--- What is needed ---
Scan the records below. List lines holding "Viewport".

[Collected data]
▼

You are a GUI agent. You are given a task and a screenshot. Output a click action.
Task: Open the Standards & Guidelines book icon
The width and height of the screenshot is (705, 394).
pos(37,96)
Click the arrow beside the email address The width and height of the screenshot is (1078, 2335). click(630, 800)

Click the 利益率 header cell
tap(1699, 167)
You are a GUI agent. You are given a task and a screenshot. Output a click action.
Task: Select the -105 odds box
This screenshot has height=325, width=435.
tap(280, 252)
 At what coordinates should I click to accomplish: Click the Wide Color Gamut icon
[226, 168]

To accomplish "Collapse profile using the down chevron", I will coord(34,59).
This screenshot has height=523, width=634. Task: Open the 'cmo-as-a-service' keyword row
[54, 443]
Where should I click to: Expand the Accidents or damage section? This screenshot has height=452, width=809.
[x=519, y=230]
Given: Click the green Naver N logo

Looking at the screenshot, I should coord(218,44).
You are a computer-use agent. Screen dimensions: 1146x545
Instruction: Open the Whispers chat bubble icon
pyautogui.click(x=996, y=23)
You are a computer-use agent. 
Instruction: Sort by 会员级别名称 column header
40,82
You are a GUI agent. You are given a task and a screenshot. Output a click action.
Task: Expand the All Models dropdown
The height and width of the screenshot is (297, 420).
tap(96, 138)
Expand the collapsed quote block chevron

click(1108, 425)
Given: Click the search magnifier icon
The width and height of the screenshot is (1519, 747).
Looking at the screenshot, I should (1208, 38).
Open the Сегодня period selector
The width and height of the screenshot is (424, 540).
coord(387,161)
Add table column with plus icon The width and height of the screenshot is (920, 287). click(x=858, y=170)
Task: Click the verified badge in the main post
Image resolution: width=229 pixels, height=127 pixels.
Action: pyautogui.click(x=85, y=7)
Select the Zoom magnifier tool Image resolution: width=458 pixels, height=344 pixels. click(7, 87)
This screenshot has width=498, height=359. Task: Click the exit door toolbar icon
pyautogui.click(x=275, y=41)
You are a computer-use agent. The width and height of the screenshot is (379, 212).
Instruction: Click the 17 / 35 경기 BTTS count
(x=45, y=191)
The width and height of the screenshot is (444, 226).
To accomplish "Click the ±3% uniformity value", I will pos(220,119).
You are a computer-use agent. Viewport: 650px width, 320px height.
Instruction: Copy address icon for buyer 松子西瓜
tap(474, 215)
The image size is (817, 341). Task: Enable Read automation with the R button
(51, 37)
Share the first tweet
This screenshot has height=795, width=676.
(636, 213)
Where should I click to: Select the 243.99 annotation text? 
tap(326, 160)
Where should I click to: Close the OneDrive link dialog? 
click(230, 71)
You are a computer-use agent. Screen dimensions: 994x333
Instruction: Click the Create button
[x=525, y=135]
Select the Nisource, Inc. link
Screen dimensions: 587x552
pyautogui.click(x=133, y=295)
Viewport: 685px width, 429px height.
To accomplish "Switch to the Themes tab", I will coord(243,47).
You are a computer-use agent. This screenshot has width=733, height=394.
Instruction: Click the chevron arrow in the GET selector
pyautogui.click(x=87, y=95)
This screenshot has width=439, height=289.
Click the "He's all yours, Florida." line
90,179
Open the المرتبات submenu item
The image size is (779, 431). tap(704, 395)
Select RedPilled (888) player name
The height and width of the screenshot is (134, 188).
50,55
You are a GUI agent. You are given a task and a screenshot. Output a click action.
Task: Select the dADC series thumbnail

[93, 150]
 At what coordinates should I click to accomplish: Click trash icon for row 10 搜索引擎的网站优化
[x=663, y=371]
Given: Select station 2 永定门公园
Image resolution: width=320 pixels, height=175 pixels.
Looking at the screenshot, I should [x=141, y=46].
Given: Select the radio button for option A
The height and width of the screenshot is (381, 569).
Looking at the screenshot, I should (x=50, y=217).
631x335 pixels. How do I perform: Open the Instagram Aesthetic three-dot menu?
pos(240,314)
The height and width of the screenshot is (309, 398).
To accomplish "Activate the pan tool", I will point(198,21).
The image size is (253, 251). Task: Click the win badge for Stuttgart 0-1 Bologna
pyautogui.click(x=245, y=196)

▲

--- Response area ---
You are a computer-use agent. Viewport: 650px width, 320px height.
Viewport: 685px width, 429px height.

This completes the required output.